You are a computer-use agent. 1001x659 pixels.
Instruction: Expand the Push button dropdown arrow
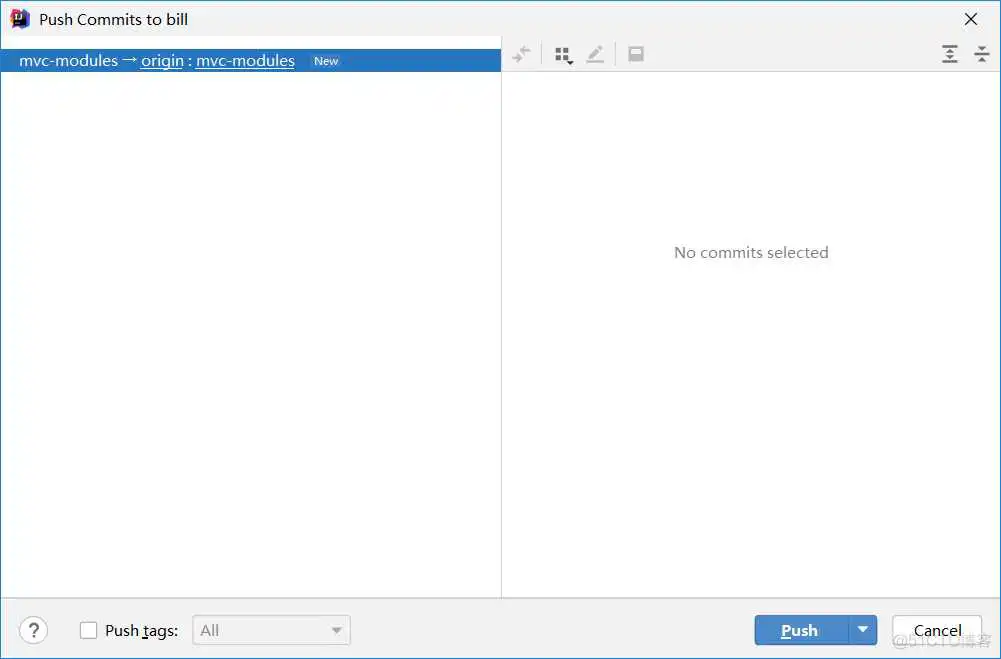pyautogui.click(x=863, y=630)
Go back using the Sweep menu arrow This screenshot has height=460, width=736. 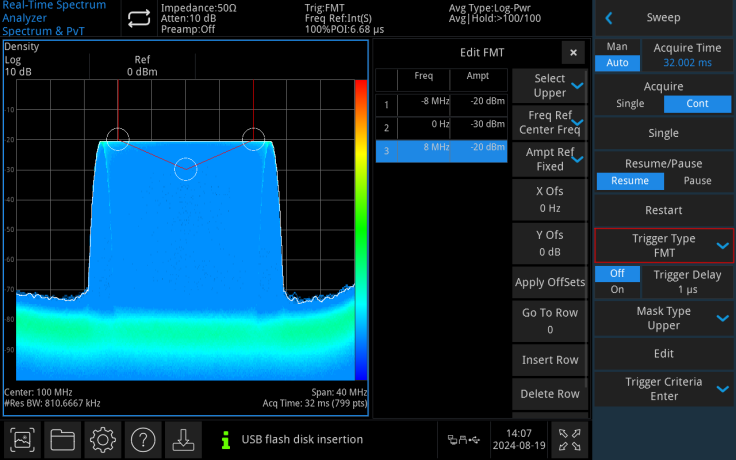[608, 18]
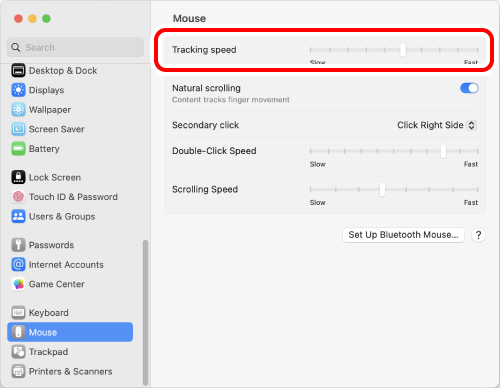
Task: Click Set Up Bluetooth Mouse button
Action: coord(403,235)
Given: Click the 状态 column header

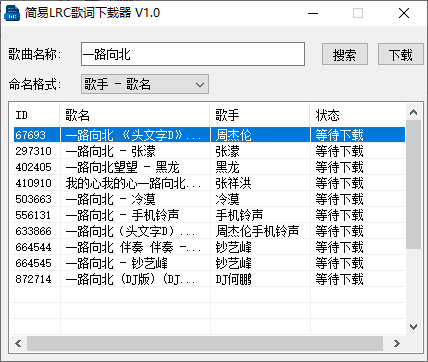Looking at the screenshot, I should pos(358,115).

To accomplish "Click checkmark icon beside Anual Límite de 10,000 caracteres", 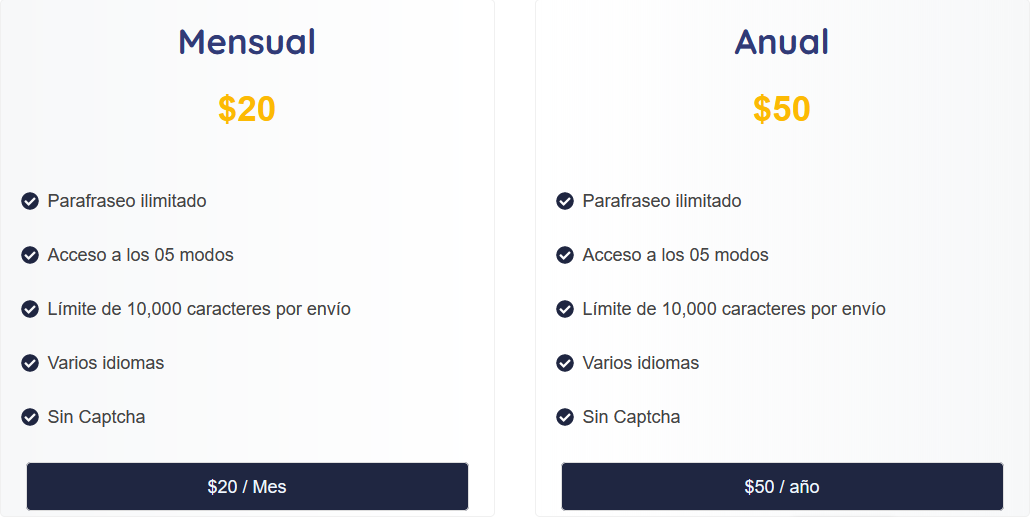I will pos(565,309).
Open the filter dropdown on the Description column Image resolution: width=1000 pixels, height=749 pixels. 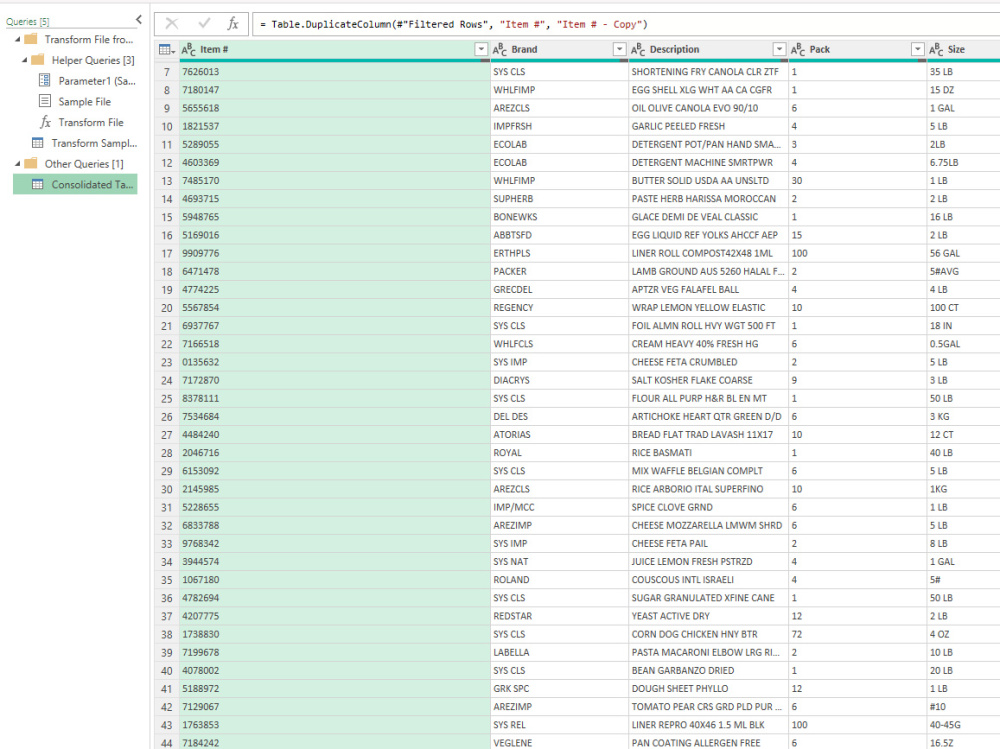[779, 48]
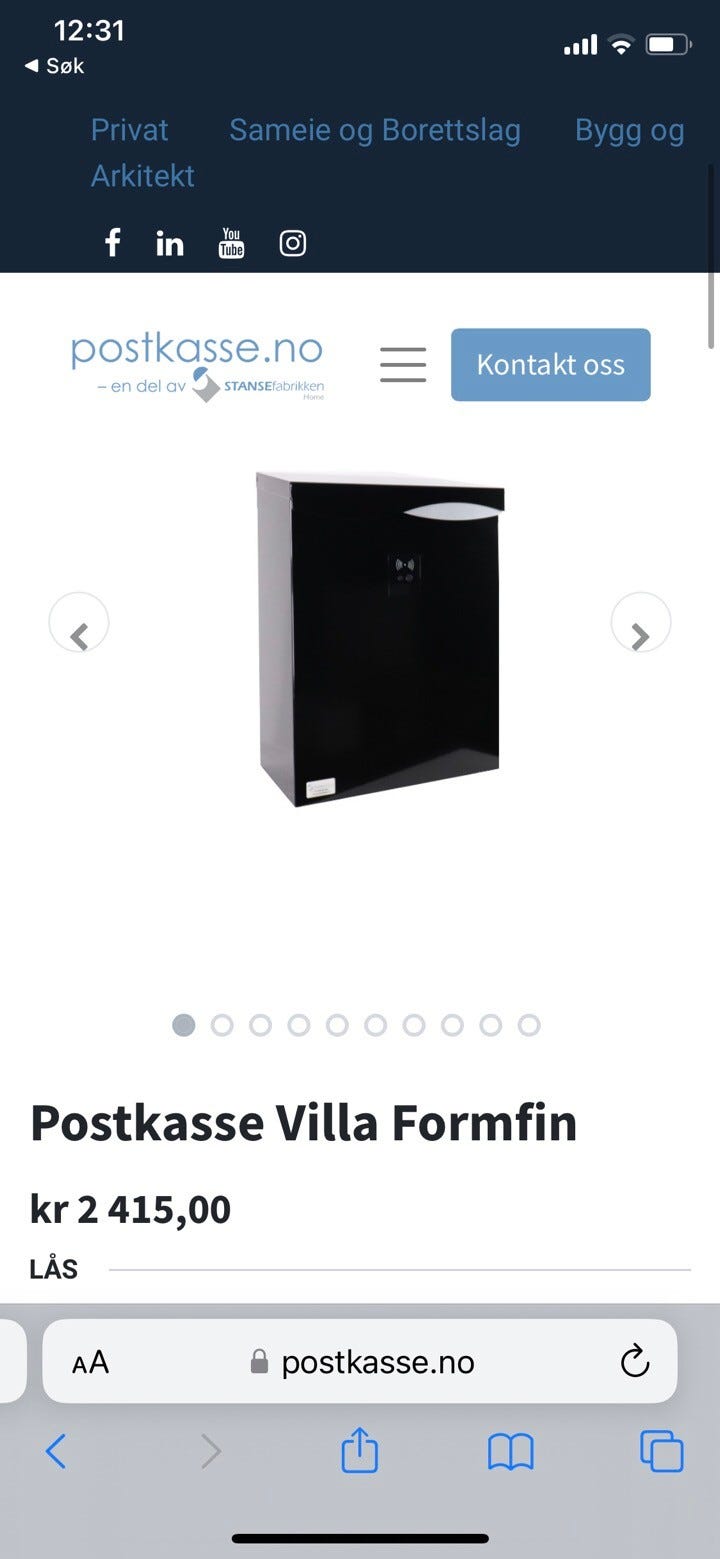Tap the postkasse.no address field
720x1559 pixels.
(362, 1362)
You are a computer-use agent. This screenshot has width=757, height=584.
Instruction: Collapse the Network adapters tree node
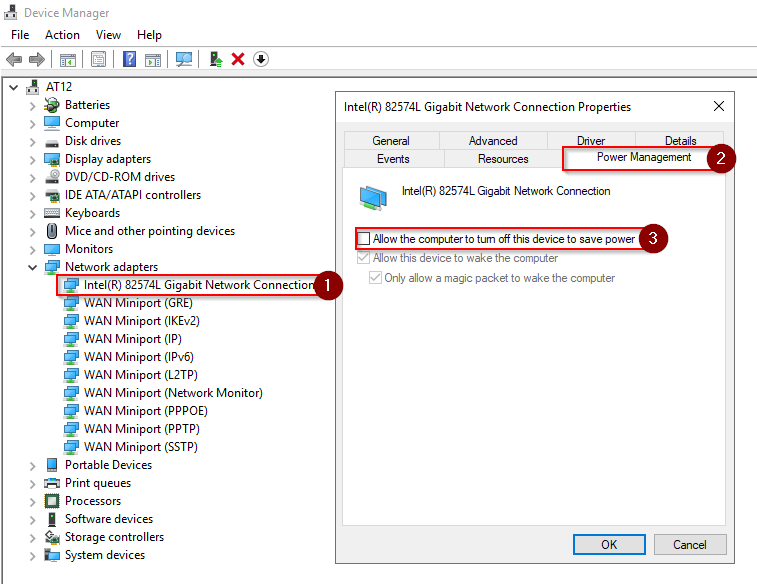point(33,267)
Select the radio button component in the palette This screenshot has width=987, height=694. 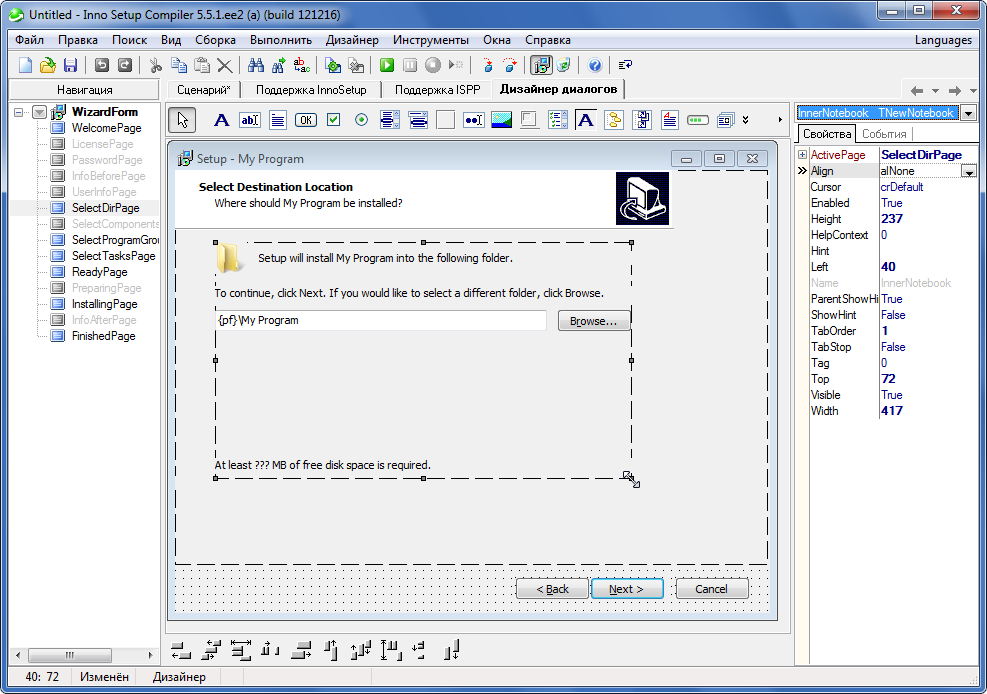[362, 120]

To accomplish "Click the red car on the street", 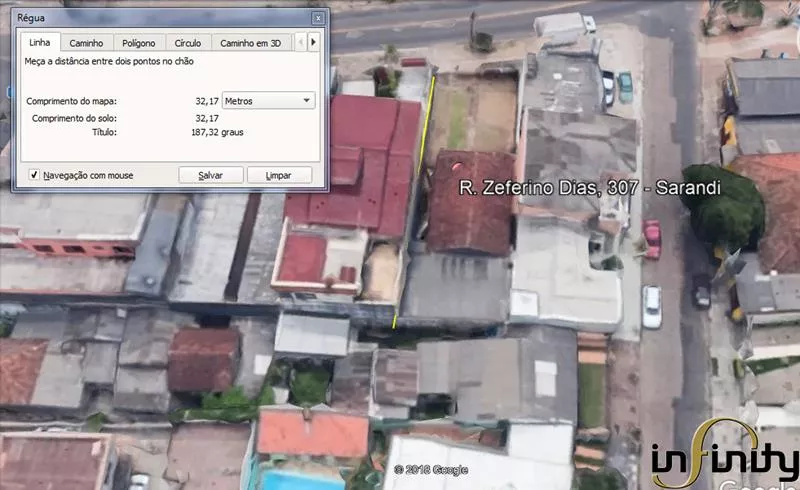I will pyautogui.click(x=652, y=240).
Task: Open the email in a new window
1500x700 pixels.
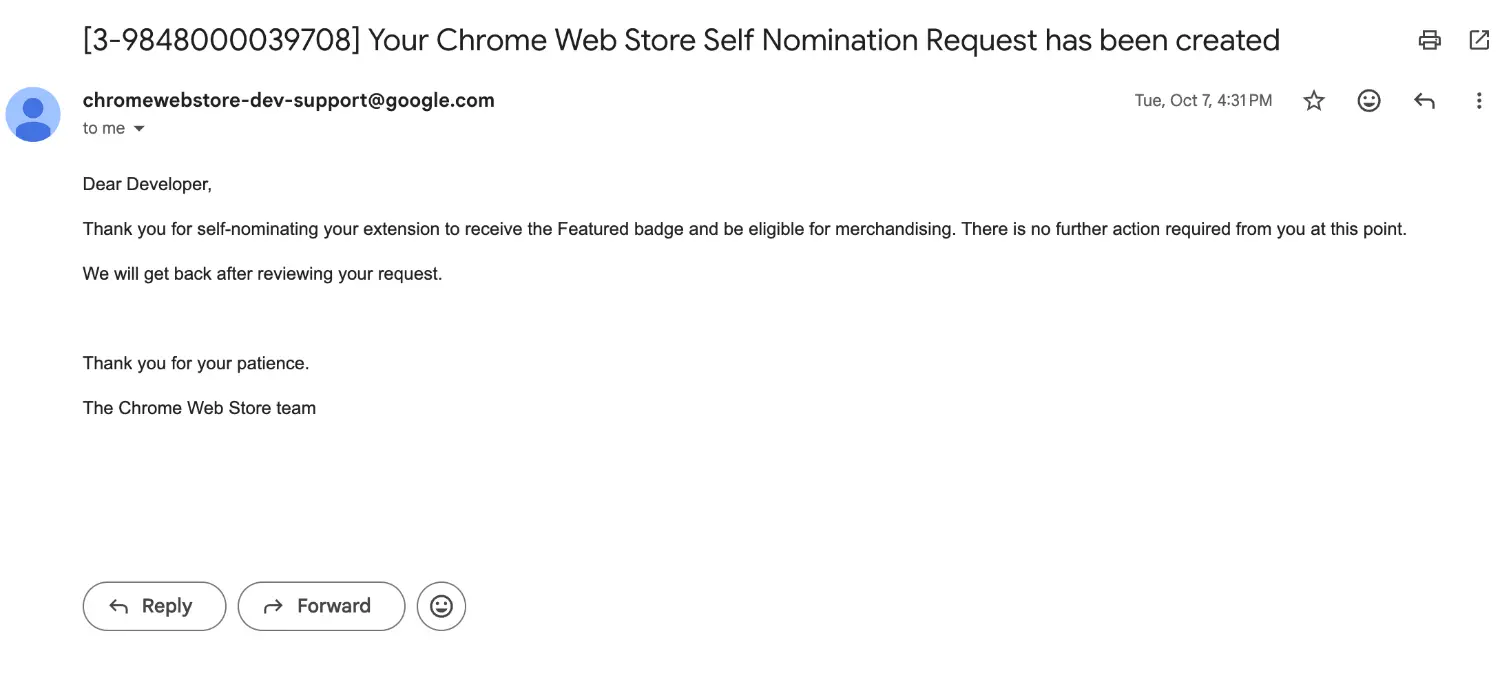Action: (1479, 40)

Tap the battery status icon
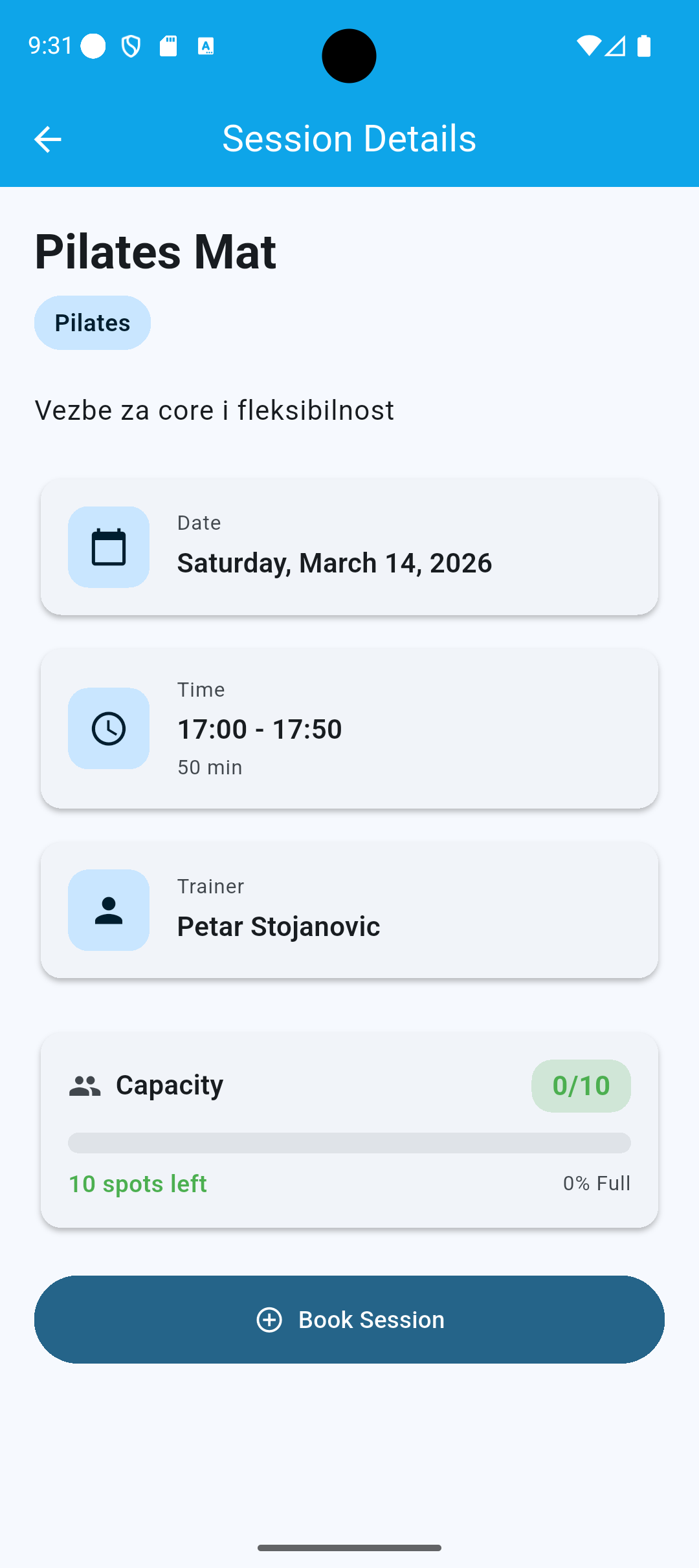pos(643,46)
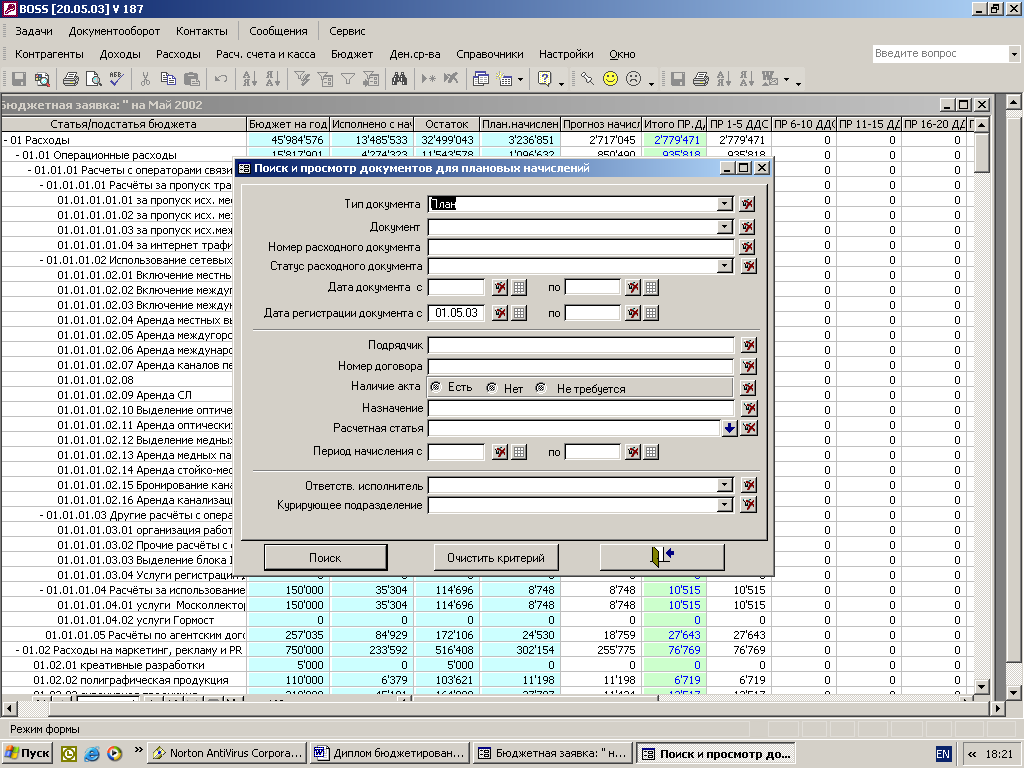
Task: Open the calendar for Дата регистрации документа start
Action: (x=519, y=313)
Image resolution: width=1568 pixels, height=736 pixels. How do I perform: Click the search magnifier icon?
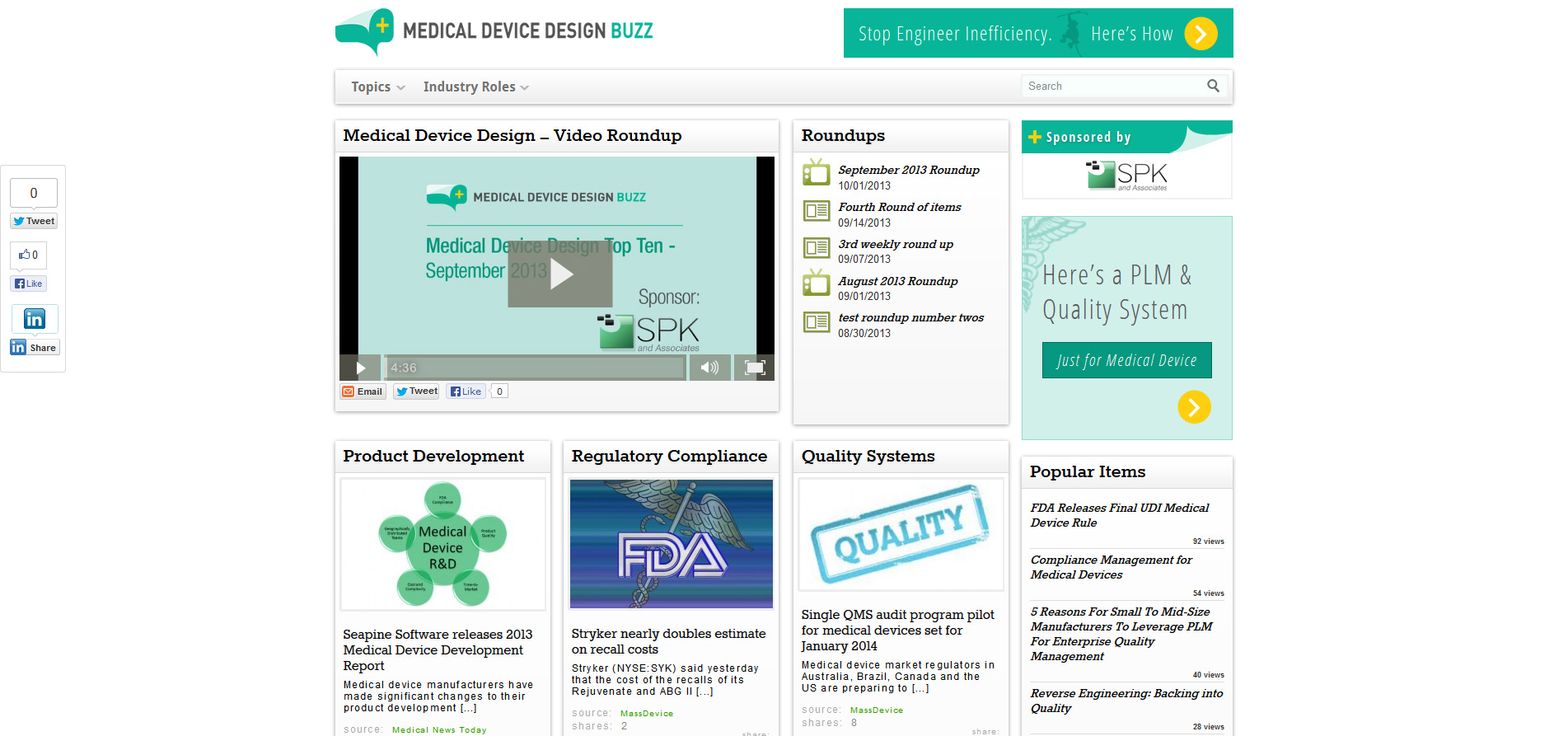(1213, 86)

-------

» Directions for this task: Every line of the material that holds the word "agent" must be found and copied.

» Response to this exercise:
You are a computer-use agent. 1001x659 pixels.
You are a computer-use agent. This screenshot has width=757, height=584.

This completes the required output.